#### Set exercise A:
Rewrite the paragraph of the induced emf problem that begins "A square loop of side" as a short bulleted list, keeping its main facts.

Question

A square loop of side \( 10 \, \text{cm} \) and resistance \( 0.7 \, \Omega \) is placed vertically in the east-west plane. A uniform magnetic field of \( 0.20 \, \text{T} \) is set up across the plane in the northeast direction. The magnetic field is decreased to zero in \( 1 \, \text{s} \) at a steady rate. Then, the magnitude of the induced emf is \( \sqrt{x} \times 10^{-3} \, \text{V} \). The value of \( x \) is _____.

Answer 1

Correct Answer: 2

Step 1: Calculate Area Vector of the Square Loop:

- Side of square = 10 cm = 0.1 m

- Area \( A = (0.1)^2 = 0.01 \, \text{m}^2 \). Since the loop is placed in the east-west plane, the area vector \( \vec{A} \) is along the \( \hat{j} \) direction:

\[ \vec{A} = 0.01 \, \hat{j} \, \text{m}^2 \]

Step 2: Calculate the Magnetic Field Vector \( \vec{B} \):

- The magnetic field \( B = 0.20 \, \text{T} \) is directed at a \( 45^\circ \) angle in the northeast direction, so:

\[ \vec{B} = \frac{0.20}{\sqrt{2}} \, \hat{i} + \frac{0.20}{\sqrt{2}} \, \hat{j} \]

- Simplify:

\[ \vec{B} = 0.1414 \, \hat{i} + 0.1414 \, \hat{j} \, \text{T} \]

Step 3: Calculate the Magnetic Flux \( \Phi \):

\[ \Phi = \vec{B} \cdot \vec{A} = (0.1414 \, \hat{i} + 0.1414 \, \hat{j}) \cdot (0 \, \hat{i} + 0.01 \, \hat{j}) \]

\[ \Phi = 0.1414 \times 0.01 = 0.001414 \, \text{Wb} \]

Step 4: Calculate Induced EMF (\( \varepsilon \)):

- The magnetic field is reduced to zero in \( \Delta t = 1 \, \text{s} \), so:

\[ \varepsilon = -\frac{\Delta \Phi}{\Delta t} = -\frac{0.001414 - 0}{1} = 0.001414 \, \text{V} = \sqrt{2} \times 10^{-3} \, \text{V} \]

Step 5: Determine \( x \):

- Since \( \varepsilon = \sqrt{x} \times 10^{-3} \, \text{V} \), we have \( x = 2 \).

So, the correct answer is: \(x = 2\)

#### Set exercise B:
Update the records from the line holding "Viewport: 1194px width, 753px" through the line holding "tap(27, 553)", inclusive, replacing "Where should I click to" with "Where do I click to" and leaving everything else unchanged. Return only those lines.

#### Supplied entries:
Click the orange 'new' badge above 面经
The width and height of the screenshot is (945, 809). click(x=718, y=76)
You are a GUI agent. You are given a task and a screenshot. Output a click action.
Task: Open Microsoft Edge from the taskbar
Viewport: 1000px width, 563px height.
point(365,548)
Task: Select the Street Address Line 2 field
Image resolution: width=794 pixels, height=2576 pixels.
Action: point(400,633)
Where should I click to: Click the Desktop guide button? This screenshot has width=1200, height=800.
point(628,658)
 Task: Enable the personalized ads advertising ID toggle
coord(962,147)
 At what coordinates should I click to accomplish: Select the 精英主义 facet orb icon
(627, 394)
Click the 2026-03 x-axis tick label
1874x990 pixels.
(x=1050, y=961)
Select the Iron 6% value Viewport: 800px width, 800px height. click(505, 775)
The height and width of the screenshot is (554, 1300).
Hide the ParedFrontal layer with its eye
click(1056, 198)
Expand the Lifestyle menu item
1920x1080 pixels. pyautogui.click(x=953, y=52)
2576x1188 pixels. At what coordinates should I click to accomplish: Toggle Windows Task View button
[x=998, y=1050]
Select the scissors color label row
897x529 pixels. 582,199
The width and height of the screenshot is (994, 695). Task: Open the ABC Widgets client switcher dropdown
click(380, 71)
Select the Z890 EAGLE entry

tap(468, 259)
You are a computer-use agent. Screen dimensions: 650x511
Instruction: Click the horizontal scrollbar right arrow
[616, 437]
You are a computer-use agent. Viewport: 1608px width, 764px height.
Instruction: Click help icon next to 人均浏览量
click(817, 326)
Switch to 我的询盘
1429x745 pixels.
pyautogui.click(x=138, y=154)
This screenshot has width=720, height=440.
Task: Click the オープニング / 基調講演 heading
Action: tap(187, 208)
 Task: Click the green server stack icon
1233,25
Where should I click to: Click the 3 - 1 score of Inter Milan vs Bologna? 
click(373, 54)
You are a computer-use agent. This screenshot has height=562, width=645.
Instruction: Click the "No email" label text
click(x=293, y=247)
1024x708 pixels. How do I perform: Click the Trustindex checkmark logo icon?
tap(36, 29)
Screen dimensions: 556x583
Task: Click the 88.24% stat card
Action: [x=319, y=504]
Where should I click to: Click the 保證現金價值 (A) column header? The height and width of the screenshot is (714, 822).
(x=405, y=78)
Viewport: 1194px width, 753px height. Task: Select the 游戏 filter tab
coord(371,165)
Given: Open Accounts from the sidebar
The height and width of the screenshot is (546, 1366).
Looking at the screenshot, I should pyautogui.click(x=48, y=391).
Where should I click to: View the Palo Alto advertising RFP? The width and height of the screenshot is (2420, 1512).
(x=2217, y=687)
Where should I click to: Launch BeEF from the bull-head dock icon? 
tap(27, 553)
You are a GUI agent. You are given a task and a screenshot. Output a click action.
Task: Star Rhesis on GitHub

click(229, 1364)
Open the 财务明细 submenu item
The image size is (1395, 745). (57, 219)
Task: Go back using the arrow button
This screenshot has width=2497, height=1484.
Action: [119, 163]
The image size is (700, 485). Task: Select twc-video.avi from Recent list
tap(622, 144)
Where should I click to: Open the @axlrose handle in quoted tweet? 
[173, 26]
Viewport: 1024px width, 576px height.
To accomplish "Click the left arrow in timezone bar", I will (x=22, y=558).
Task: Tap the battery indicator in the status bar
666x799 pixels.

#### Exercise output A:
- A square loop has a side of 10 cm and a resistance of 0.7 Ω.
- It is placed vertically in the east-west plane.
- A uniform magnetic field of 0.20 T is set up across the plane in the northeast direction.
- The field is decreased to zero in 1 s at a steady rate.
- The magnitude of the induced emf is √x × 10⁻³ V, and the value of x is to be found.

#### Exercise output B:
Viewport: 1194px width, 753px height. Task: Select the 游戏 filter tab
coord(371,165)
Given: Open Accounts from the sidebar
The height and width of the screenshot is (546, 1366).
Looking at the screenshot, I should pyautogui.click(x=48, y=391).
Where do I click to: View the Palo Alto advertising RFP? The width and height of the screenshot is (2420, 1512).
(x=2217, y=687)
Where do I click to: Launch BeEF from the bull-head dock icon? 
tap(27, 553)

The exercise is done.